-- TASK DETAILS --
Rewrite the items below, replacing "icon" with "button" and keeping everything else the same.

━━━━━ DATA SHOWN

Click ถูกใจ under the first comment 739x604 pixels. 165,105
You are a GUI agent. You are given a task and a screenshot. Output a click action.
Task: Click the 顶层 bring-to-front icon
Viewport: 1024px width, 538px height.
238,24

━━━━━━━━━━

-- PROBLEM SOLUTION --
Click ถูกใจ under the first comment 739x604 pixels. 165,105
You are a GUI agent. You are given a task and a screenshot. Output a click action.
Task: Click the 顶层 bring-to-front button
Viewport: 1024px width, 538px height.
238,24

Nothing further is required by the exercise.